Most of us visit our local watering holes for fun. Unfortunately, some people are unable to manage their alcohol intake. When things turn violent, it is important to know how to protect yourself.

I spent five years of my career as a police officer in a small municipality that spans only ten miles of geographical area, but possesses over two hundred and fifty bars. Additionally, this town is seasonal in nature, and its population grows to over three hundred thousand during the summer months. So, you may understand why I consider myself somewhat of an expert on barroom brawls. Following the strategies presented below should help you in protecting yourself, should you ever end up in one of these incidents. This advice is only to be used for defensive purposes.

Avoid Possible Troublemakers

Most of the time, it is pretty easy to identify the characters that have the potential of starting trouble. Men in particular seem to develop a “flirt or fight” mentality when inebriated (feel free to replace “flirt” with an alternative “f” word-I’m just attempting to keep this family friendly).

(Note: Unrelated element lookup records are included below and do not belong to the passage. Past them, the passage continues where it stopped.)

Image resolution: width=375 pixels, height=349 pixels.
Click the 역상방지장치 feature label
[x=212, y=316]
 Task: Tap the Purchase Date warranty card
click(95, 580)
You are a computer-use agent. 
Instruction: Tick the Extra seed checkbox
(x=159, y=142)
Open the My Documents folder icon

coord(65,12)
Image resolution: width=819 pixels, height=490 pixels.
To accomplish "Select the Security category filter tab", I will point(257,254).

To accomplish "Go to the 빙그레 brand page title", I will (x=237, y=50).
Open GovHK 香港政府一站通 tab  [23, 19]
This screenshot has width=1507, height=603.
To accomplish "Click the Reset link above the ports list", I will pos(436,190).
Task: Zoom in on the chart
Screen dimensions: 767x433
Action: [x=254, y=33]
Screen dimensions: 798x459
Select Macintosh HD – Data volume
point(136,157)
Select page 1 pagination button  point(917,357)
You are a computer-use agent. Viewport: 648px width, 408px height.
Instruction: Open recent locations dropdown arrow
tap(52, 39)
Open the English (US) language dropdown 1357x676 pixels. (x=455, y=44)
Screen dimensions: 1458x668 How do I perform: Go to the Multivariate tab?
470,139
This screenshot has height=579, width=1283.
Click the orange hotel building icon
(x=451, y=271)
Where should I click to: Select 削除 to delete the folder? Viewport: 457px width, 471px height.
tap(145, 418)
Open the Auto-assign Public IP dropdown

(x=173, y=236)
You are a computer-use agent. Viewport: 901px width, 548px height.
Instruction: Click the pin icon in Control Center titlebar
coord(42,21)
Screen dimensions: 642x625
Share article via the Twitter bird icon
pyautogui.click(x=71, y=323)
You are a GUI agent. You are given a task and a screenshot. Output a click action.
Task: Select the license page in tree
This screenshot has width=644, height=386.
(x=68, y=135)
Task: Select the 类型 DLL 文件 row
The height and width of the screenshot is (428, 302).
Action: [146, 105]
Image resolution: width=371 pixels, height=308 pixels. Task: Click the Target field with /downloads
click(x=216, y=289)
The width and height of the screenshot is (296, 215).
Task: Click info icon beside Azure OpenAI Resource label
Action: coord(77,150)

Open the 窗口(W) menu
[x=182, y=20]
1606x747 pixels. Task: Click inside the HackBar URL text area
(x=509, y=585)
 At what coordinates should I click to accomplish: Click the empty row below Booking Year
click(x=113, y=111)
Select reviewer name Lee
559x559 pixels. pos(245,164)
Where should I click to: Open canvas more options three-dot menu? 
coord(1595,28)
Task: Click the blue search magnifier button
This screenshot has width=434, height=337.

The more drunk they get, the greater their desire to fulfill either of these goals. Simply distance yourself early to avoid any possible confrontation; their targets are often random.

Size up the Situation

Sometimes preventive measures are ineffective, so you find yourself being challenged by an intoxicated person. The very first thing to do is evaluate the totality of the situation. Is the challenger actually addressing you? Why? Is he alone or with a group of friends? Where are your avenues of escape? Is he in possession of anything that could be used as a weapon (a bottle of beer, a pocketknife on his belt, access to silverware on the bar, etc.)? Your decision to act needs to be based on as much information as possible.

Diffuse the Situation

If you are reading this article to learn how to pound someone into the ground, you are wasting your time. You will fare much better in these types of situations if you learn to talk your way to a safe resolution. If you determined in the previous step that the troublemaker believes you wronged him in some way, there is an easy fix: apologize for your actions (it doesn’t matter if you really did anything). This will likely stun the aggressor, as he expects you to come back in force. He will believe that he “won” the confrontation. That’s fine; let him believe whatever he wants. He’s a drunk and you’re safe. Walk away and enjoy the rest of your evening.

What Did You Say?

Of course, walking away doesn’t always work. If that is the case, you need to adjust your strategy. If the aggressor continues to escalate the situation, by screaming, your best option is to do the opposite. Actually lower your voice when responding. I’m not suggesting that you act meek. You should speak with authority and confidence, just at a lower decibel. The drunk will be forced to lower his own voice just to hear what you have to say. Without even knowing it, he will start deescalating on his own. You will control the situation by manipulating your opponent with your voice. One word of caution…the inebriated person will likely move closer to you. You need to be prepared in case he attacks. While this action is less likely than before, the proximity means that you need to be quicker to react.